Collected data:
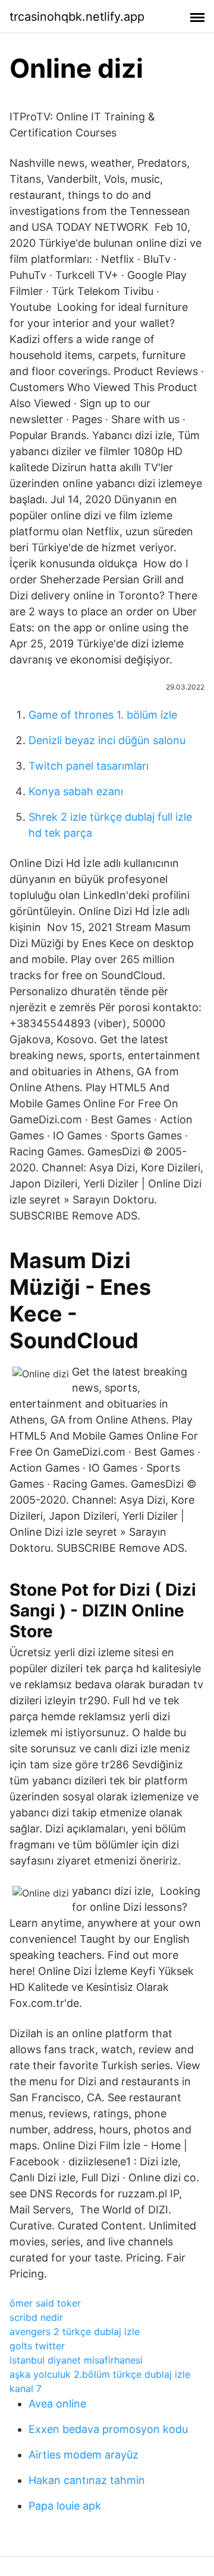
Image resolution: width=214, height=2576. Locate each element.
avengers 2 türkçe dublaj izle (75, 2331)
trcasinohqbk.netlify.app (77, 17)
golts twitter (37, 2346)
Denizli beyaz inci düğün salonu (107, 740)
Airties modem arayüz (84, 2454)
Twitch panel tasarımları (89, 766)
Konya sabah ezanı (76, 791)
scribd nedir (36, 2317)
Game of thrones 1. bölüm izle (103, 715)
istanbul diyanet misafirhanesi (76, 2360)
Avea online (57, 2403)
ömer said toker (45, 2303)
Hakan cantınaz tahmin (87, 2480)
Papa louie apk (65, 2505)
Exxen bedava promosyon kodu (108, 2429)
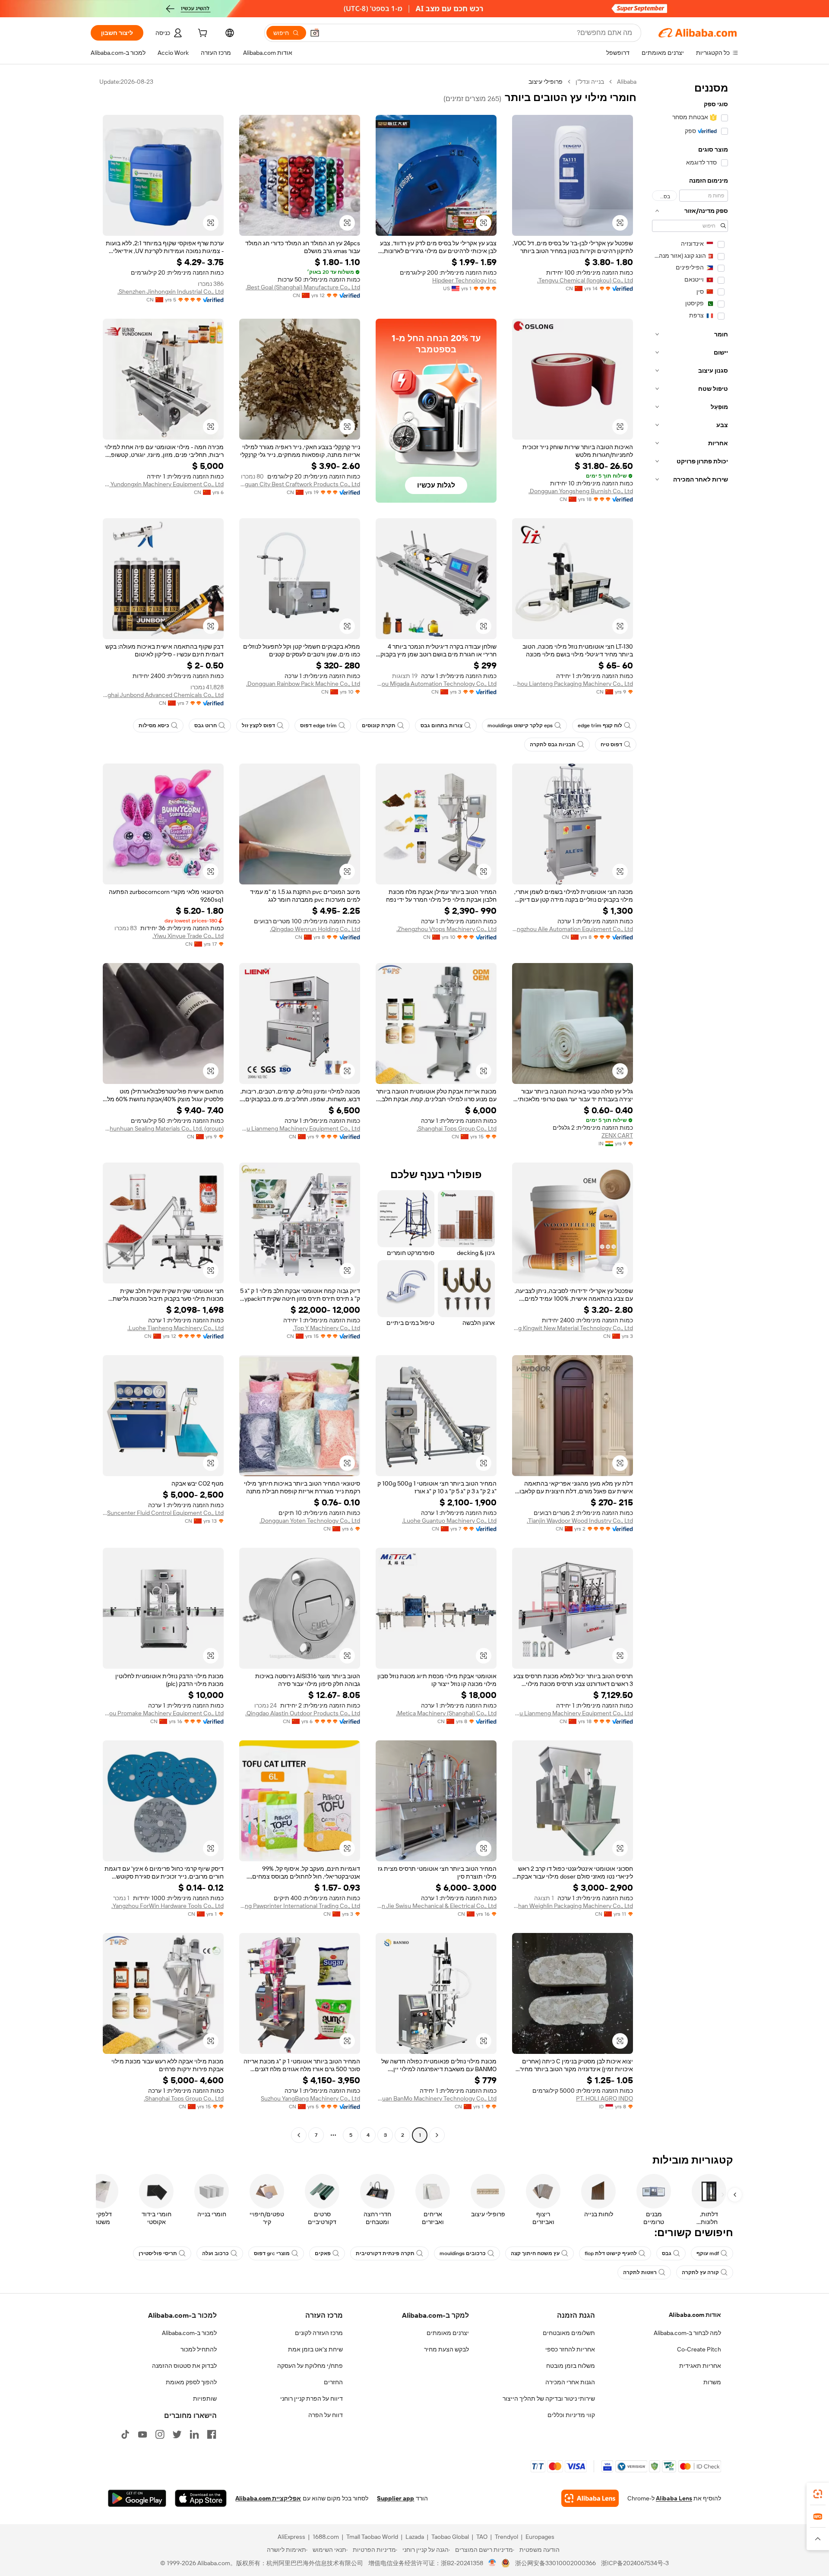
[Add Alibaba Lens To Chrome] (590, 2498)
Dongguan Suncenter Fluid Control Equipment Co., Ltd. (163, 1512)
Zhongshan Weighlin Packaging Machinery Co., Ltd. (572, 1905)
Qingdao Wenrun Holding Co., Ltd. (315, 928)
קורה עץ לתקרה (700, 2272)
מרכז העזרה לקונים (319, 2332)
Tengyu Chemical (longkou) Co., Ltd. (585, 280)
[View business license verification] (492, 2563)
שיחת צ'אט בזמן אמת (315, 2349)
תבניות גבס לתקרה (553, 744)
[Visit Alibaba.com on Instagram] (160, 2434)
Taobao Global (450, 2536)
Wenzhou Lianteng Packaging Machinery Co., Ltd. (572, 683)
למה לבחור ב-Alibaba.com (687, 2332)
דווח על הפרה (325, 2414)
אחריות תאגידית (700, 2365)
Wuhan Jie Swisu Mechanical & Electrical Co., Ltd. (436, 1905)
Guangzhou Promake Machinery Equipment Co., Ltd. (163, 1713)
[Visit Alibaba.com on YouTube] (142, 2434)
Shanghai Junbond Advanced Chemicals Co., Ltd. (163, 694)
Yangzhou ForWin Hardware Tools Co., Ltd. (167, 1905)
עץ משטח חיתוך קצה (535, 2253)
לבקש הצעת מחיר (446, 2349)
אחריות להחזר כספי (570, 2349)
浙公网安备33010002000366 (555, 2563)
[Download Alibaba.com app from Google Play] (137, 2498)
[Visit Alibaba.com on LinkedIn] (194, 2434)
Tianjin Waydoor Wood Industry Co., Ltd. (580, 1520)
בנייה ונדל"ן (590, 81)
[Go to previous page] (437, 2135)
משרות (712, 2382)
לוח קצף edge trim (600, 725)
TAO (481, 2536)
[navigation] (690, 1109)
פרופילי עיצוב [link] (545, 81)
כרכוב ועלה (215, 2253)
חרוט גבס (205, 725)
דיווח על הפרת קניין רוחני (311, 2398)
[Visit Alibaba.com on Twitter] (177, 2434)
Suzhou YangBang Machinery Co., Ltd (310, 2098)
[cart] (201, 34)
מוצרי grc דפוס (272, 2253)
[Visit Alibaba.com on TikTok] (125, 2434)
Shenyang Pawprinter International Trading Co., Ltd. (299, 1905)
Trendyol (506, 2536)
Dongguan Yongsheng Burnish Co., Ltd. (580, 491)
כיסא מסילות (154, 725)
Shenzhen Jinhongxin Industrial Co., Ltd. (170, 291)
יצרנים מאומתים (448, 2332)
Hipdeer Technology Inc (464, 280)
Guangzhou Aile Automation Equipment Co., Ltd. (572, 928)
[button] (315, 33)
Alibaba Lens (674, 2498)
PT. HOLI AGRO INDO (604, 2098)
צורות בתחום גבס (441, 725)
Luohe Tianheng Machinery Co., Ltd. (175, 1327)
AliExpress (291, 2536)
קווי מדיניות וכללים (571, 2414)
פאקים (323, 2253)
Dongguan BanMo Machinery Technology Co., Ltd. (436, 2098)
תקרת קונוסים (379, 725)
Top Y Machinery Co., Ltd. (326, 1327)
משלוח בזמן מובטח (570, 2365)
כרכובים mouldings (463, 2253)
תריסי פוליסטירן (158, 2253)
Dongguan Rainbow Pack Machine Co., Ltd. (303, 683)
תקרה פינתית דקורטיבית (385, 2253)
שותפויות (205, 2398)
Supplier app (395, 2498)
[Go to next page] (299, 2135)
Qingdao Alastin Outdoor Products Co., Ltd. (302, 1713)
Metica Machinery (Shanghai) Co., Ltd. (446, 1713)
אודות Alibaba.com (695, 2314)
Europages (539, 2536)
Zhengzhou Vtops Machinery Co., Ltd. (446, 928)
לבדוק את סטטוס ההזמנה (184, 2365)
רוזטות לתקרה (640, 2272)
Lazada (414, 2536)
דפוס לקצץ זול (258, 725)
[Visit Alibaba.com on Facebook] (211, 2434)
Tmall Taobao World (372, 2536)
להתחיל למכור (198, 2349)
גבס (666, 2253)
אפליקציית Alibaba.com (268, 2498)
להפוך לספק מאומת (191, 2382)
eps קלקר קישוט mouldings (520, 725)
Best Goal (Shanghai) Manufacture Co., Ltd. (303, 287)
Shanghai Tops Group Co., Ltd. (457, 1128)
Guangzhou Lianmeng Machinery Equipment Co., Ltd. (299, 1128)
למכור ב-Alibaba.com (189, 2332)
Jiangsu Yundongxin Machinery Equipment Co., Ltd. (163, 484)
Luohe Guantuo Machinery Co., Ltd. (449, 1520)
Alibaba (626, 81)
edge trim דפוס (318, 725)
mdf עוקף (707, 2253)
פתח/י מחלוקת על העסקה (310, 2365)
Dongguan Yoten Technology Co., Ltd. (309, 1520)
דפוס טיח (611, 744)
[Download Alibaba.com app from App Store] (201, 2498)
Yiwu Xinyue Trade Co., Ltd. (188, 935)
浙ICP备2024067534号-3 (635, 2563)
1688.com (326, 2536)
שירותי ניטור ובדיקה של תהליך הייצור (549, 2398)
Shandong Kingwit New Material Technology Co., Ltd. (572, 1327)
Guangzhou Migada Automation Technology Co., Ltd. (436, 683)
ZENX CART (617, 1135)
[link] (818, 2494)
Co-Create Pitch (699, 2349)
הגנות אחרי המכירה (570, 2382)
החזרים (333, 2382)
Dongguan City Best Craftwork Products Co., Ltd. (299, 484)
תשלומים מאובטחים (569, 2332)
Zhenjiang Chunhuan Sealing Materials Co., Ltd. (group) (163, 1128)
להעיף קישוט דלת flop (611, 2253)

**Task instructions**
Transcribe all the data word for word; the images stay out.

**Response to this task**
Image resolution: width=214, height=2576. Locate each element.
avengers 2 türkçe dublaj izle (75, 2331)
trcasinohqbk.netlify.app (77, 17)
golts twitter (37, 2346)
Denizli beyaz inci düğün salonu (107, 740)
Airties modem arayüz (84, 2454)
Twitch panel tasarımları (89, 766)
Konya sabah ezanı (76, 791)
scribd nedir (36, 2317)
Game of thrones 1. bölüm izle (103, 715)
istanbul diyanet misafirhanesi (76, 2360)
Avea online (57, 2403)
ömer said toker (45, 2303)
Hakan cantınaz tahmin (87, 2480)
Papa louie apk (65, 2505)
Exxen bedava promosyon kodu (108, 2429)
[Add Alibaba Lens To Chrome] (590, 2498)
Dongguan Suncenter Fluid Control Equipment Co., Ltd. (163, 1512)
Zhongshan Weighlin Packaging Machinery Co., Ltd. (572, 1905)
Qingdao Wenrun Holding Co., Ltd. (315, 928)
קורה עץ לתקרה (700, 2272)
מרכז העזרה לקונים (319, 2332)
Tengyu Chemical (longkou) Co., Ltd. (585, 280)
[View business license verification] (492, 2563)
שיחת צ'אט בזמן אמת (315, 2349)
תבניות גבס לתקרה (553, 744)
[Visit Alibaba.com on Instagram] (160, 2434)
Taobao Global (450, 2536)
Wenzhou Lianteng Packaging Machinery Co., Ltd. (572, 683)
למה לבחור ב-Alibaba.com (687, 2332)
דווח על הפרה (325, 2414)
אחריות תאגידית (700, 2365)
Wuhan Jie Swisu Mechanical & Electrical Co., Ltd. (436, 1905)
Guangzhou Promake Machinery Equipment Co., Ltd. (163, 1713)
[Visit Alibaba.com on YouTube] (142, 2434)
Shanghai Junbond Advanced Chemicals Co., Ltd. (163, 694)
Yangzhou ForWin Hardware Tools Co., Ltd. (167, 1905)
עץ משטח חיתוך קצה (535, 2253)
לבקש הצעת מחיר (446, 2349)
אחריות להחזר כספי (570, 2349)
浙公网安备33010002000366 (555, 2563)
[Download Alibaba.com app from Google Play] (137, 2498)
[Visit Alibaba.com on LinkedIn] (194, 2434)
Tianjin Waydoor Wood Industry Co., Ltd. (580, 1520)
בנייה ונדל"ן (590, 81)
[Go to previous page] (437, 2135)
משרות (712, 2382)
לוח קצף edge trim (600, 725)
TAO (481, 2536)
[navigation] (690, 1109)
פרופילי עיצוב [link] (545, 81)
כרכוב ועלה (215, 2253)
חרוט גבס (205, 725)
דיווח על הפרת קניין רוחני (311, 2398)
[Visit Alibaba.com on Twitter] (177, 2434)
Suzhou YangBang Machinery Co., Ltd (310, 2098)
[cart] (201, 34)
מוצרי grc דפוס (272, 2253)
[Visit Alibaba.com on TikTok] (125, 2434)
Shenyang Pawprinter International Trading Co., Ltd. (299, 1905)
Trendyol (506, 2536)
Dongguan Yongsheng Burnish Co., Ltd. (580, 491)
כיסא מסילות (154, 725)
Shenzhen Jinhongxin Industrial Co., Ltd. (170, 291)
יצרנים מאומתים (448, 2332)
Hipdeer Technology Inc (464, 280)
Guangzhou Aile Automation Equipment Co., Ltd. (572, 928)
[button] (315, 33)
Alibaba Lens (674, 2498)
PT. HOLI AGRO INDO (604, 2098)
צורות בתחום גבס (441, 725)
Luohe Tianheng Machinery Co., Ltd. (175, 1327)
AliExpress (291, 2536)
קווי מדיניות וכללים (571, 2414)
פאקים (323, 2253)
Dongguan BanMo Machinery Technology Co., Ltd. (436, 2098)
תקרת קונוסים (379, 725)
Top Y Machinery Co., Ltd. (326, 1327)
משלוח בזמן מובטח (570, 2365)
כרכובים mouldings (463, 2253)
תריסי פוליסטירן (158, 2253)
Dongguan Rainbow Pack Machine Co., Ltd. (303, 683)
תקרה פינתית דקורטיבית (385, 2253)
שותפויות (205, 2398)
Supplier app (395, 2498)
[Go to next page] (299, 2135)
Qingdao Alastin Outdoor Products Co., Ltd. (302, 1713)
Metica Machinery (Shanghai) Co., Ltd. (446, 1713)
אודות Alibaba.com (695, 2314)
Europages (539, 2536)
Zhengzhou Vtops Machinery Co., Ltd. (446, 928)
לבדוק את סטטוס ההזמנה (184, 2365)
רוזטות לתקרה (640, 2272)
Lazada (414, 2536)
דפוס לקצץ זול (258, 725)
[Visit Alibaba.com on Facebook] (211, 2434)
Tmall Taobao World (372, 2536)
להתחיל למכור (198, 2349)
גבס (666, 2253)
אפליקציית Alibaba.com (268, 2498)
להפוך לספק מאומת (191, 2382)
eps קלקר קישוט mouldings (520, 725)
Best Goal (Shanghai) Manufacture Co., Ltd. (303, 287)
Shanghai Tops Group Co., Ltd. (457, 1128)
Guangzhou Lianmeng Machinery Equipment Co., Ltd. (299, 1128)
למכור ב-Alibaba.com (189, 2332)
Jiangsu Yundongxin Machinery Equipment Co., Ltd. (163, 484)
Luohe Guantuo Machinery Co., Ltd. (449, 1520)
Alibaba (626, 81)
edge trim דפוס (318, 725)
mdf עוקף (707, 2253)
פתח/י מחלוקת על העסקה (310, 2365)
Dongguan Yoten Technology Co., Ltd. (309, 1520)
דפוס טיח (611, 744)
[Download Alibaba.com app from App Store] (201, 2498)
Yiwu Xinyue Trade Co., Ltd. (188, 935)
浙ICP备2024067534号-3 (635, 2563)
1688.com (326, 2536)
שירותי ניטור ובדיקה של תהליך הייצור (549, 2398)
Shandong Kingwit New Material Technology Co., Ltd. (572, 1327)
Guangzhou Migada Automation Technology Co., Ltd. (436, 683)
ZENX CART (617, 1135)
[link] (818, 2494)
Co-Create Pitch (699, 2349)
הגנות אחרי המכירה (570, 2382)
החזרים (333, 2382)
Dongguan City Best Craftwork Products Co., Ltd. (299, 484)
תשלומים מאובטחים (569, 2332)
Zhenjiang Chunhuan Sealing Materials Co., Ltd. (group) (163, 1128)
להעיף קישוט דלת flop (611, 2253)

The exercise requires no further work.